◆ Data rows:
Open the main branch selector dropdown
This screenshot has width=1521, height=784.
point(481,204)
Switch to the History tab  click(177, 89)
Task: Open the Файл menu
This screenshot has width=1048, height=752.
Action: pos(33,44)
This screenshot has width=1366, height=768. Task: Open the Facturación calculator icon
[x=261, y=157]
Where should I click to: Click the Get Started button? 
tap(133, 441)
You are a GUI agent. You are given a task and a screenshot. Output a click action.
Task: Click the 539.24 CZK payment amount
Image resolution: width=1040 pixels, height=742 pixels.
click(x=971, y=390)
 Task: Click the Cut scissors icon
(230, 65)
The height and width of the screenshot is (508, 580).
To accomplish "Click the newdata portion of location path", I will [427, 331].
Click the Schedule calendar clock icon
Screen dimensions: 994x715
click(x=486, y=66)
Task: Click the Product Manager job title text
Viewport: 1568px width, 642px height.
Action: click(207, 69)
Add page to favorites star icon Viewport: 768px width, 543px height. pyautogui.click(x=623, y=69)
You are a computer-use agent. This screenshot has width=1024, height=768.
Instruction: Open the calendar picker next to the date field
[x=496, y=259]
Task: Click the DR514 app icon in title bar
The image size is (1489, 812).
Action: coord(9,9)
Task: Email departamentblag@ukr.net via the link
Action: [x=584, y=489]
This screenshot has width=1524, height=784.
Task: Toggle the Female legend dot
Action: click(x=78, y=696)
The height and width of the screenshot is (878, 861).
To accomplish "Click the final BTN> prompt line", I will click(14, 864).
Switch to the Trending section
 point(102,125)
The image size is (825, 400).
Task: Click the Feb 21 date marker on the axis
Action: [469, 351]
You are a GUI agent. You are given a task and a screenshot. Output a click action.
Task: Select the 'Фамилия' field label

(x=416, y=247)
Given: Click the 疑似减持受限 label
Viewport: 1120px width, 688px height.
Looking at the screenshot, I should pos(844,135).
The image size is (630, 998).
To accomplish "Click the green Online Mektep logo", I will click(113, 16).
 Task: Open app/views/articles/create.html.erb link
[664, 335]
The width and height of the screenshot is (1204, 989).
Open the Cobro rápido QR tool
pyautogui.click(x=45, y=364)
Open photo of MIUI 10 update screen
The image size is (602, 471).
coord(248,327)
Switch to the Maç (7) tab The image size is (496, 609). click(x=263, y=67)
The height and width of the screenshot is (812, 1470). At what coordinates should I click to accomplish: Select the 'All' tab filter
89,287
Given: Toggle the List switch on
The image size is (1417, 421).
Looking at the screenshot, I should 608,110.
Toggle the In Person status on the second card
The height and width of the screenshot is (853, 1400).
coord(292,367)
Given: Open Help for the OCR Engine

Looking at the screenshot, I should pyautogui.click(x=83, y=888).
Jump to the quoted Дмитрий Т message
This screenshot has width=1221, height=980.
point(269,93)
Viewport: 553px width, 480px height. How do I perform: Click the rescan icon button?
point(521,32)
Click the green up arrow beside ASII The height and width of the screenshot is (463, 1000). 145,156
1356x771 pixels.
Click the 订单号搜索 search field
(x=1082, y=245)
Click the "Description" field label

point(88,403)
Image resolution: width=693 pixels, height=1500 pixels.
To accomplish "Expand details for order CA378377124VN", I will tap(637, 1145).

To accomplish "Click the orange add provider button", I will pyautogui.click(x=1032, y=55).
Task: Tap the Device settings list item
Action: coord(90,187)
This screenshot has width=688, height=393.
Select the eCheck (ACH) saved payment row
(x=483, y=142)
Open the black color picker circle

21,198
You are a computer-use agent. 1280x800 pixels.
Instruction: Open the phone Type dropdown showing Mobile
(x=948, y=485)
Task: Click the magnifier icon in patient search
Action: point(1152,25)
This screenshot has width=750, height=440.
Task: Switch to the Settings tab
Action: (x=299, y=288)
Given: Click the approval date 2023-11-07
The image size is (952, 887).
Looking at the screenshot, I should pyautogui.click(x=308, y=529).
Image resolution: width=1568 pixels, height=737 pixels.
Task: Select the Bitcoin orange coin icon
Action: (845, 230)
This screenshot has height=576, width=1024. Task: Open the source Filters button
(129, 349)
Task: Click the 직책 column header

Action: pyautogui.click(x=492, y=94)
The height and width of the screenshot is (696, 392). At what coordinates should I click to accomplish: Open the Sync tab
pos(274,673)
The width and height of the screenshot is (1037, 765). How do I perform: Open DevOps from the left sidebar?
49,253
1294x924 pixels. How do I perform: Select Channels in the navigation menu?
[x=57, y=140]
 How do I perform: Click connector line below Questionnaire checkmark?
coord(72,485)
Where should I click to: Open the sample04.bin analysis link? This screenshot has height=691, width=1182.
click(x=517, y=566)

◆ Set problem: Rename "Get Started" to "Sign Up" in all the items above and reproduce them with nothing else altered.

◆ Response to the task:
Open the main branch selector dropdown
This screenshot has width=1521, height=784.
point(481,204)
Switch to the History tab  click(177, 89)
Task: Open the Файл menu
This screenshot has width=1048, height=752.
Action: pos(33,44)
This screenshot has width=1366, height=768. Task: Open the Facturación calculator icon
[x=261, y=157]
Where should I click to: Click the Sign Up button? 
tap(133, 441)
You are a GUI agent. You are given a task and a screenshot. Output a click action.
Task: Click the 539.24 CZK payment amount
Image resolution: width=1040 pixels, height=742 pixels.
click(x=971, y=390)
 Task: Click the Cut scissors icon
(230, 65)
The height and width of the screenshot is (508, 580).
To accomplish "Click the newdata portion of location path", I will [427, 331].
Click the Schedule calendar clock icon
Screen dimensions: 994x715
click(x=486, y=66)
Task: Click the Product Manager job title text
Viewport: 1568px width, 642px height.
Action: click(207, 69)
Add page to favorites star icon Viewport: 768px width, 543px height. pyautogui.click(x=623, y=69)
You are a computer-use agent. This screenshot has width=1024, height=768.
Instruction: Open the calendar picker next to the date field
[x=496, y=259]
Task: Click the DR514 app icon in title bar
The image size is (1489, 812).
Action: coord(9,9)
Task: Email departamentblag@ukr.net via the link
Action: [x=584, y=489]
This screenshot has width=1524, height=784.
Task: Toggle the Female legend dot
Action: click(x=78, y=696)
The height and width of the screenshot is (878, 861).
To accomplish "Click the final BTN> prompt line", I will click(14, 864).
Switch to the Trending section
 point(102,125)
The image size is (825, 400).
Task: Click the Feb 21 date marker on the axis
Action: [469, 351]
You are a GUI agent. You are given a task and a screenshot. Output a click action.
Task: Select the 'Фамилия' field label

(x=416, y=247)
Given: Click the 疑似减持受限 label
Viewport: 1120px width, 688px height.
Looking at the screenshot, I should pos(844,135).
The image size is (630, 998).
To accomplish "Click the green Online Mektep logo", I will click(113, 16).
 Task: Open app/views/articles/create.html.erb link
[664, 335]
The width and height of the screenshot is (1204, 989).
Open the Cobro rápido QR tool
pyautogui.click(x=45, y=364)
Open photo of MIUI 10 update screen
The image size is (602, 471).
coord(248,327)
Switch to the Maç (7) tab The image size is (496, 609). click(x=263, y=67)
The height and width of the screenshot is (812, 1470). At what coordinates should I click to accomplish: Select the 'All' tab filter
89,287
Given: Toggle the List switch on
The image size is (1417, 421).
Looking at the screenshot, I should 608,110.
Toggle the In Person status on the second card
The height and width of the screenshot is (853, 1400).
coord(292,367)
Given: Open Help for the OCR Engine

Looking at the screenshot, I should pyautogui.click(x=83, y=888).
Jump to the quoted Дмитрий Т message
This screenshot has width=1221, height=980.
point(269,93)
Viewport: 553px width, 480px height. How do I perform: Click the rescan icon button?
point(521,32)
Click the green up arrow beside ASII The height and width of the screenshot is (463, 1000). 145,156
1356x771 pixels.
Click the 订单号搜索 search field
(x=1082, y=245)
Click the "Description" field label

point(88,403)
Image resolution: width=693 pixels, height=1500 pixels.
To accomplish "Expand details for order CA378377124VN", I will tap(637, 1145).

To accomplish "Click the orange add provider button", I will pyautogui.click(x=1032, y=55).
Task: Tap the Device settings list item
Action: coord(90,187)
This screenshot has width=688, height=393.
Select the eCheck (ACH) saved payment row
(x=483, y=142)
Open the black color picker circle

21,198
You are a computer-use agent. 1280x800 pixels.
Instruction: Open the phone Type dropdown showing Mobile
(x=948, y=485)
Task: Click the magnifier icon in patient search
Action: point(1152,25)
This screenshot has width=750, height=440.
Task: Switch to the Settings tab
Action: (x=299, y=288)
Given: Click the approval date 2023-11-07
The image size is (952, 887).
Looking at the screenshot, I should pyautogui.click(x=308, y=529).
Image resolution: width=1568 pixels, height=737 pixels.
Task: Select the Bitcoin orange coin icon
Action: (845, 230)
This screenshot has height=576, width=1024. Task: Open the source Filters button
(129, 349)
Task: Click the 직책 column header

Action: pyautogui.click(x=492, y=94)
The height and width of the screenshot is (696, 392). At what coordinates should I click to accomplish: Open the Sync tab
pos(274,673)
The width and height of the screenshot is (1037, 765). How do I perform: Open DevOps from the left sidebar?
49,253
1294x924 pixels. How do I perform: Select Channels in the navigation menu?
[x=57, y=140]
 How do I perform: Click connector line below Questionnaire checkmark?
coord(72,485)
Where should I click to: Open the sample04.bin analysis link? This screenshot has height=691, width=1182.
click(x=517, y=566)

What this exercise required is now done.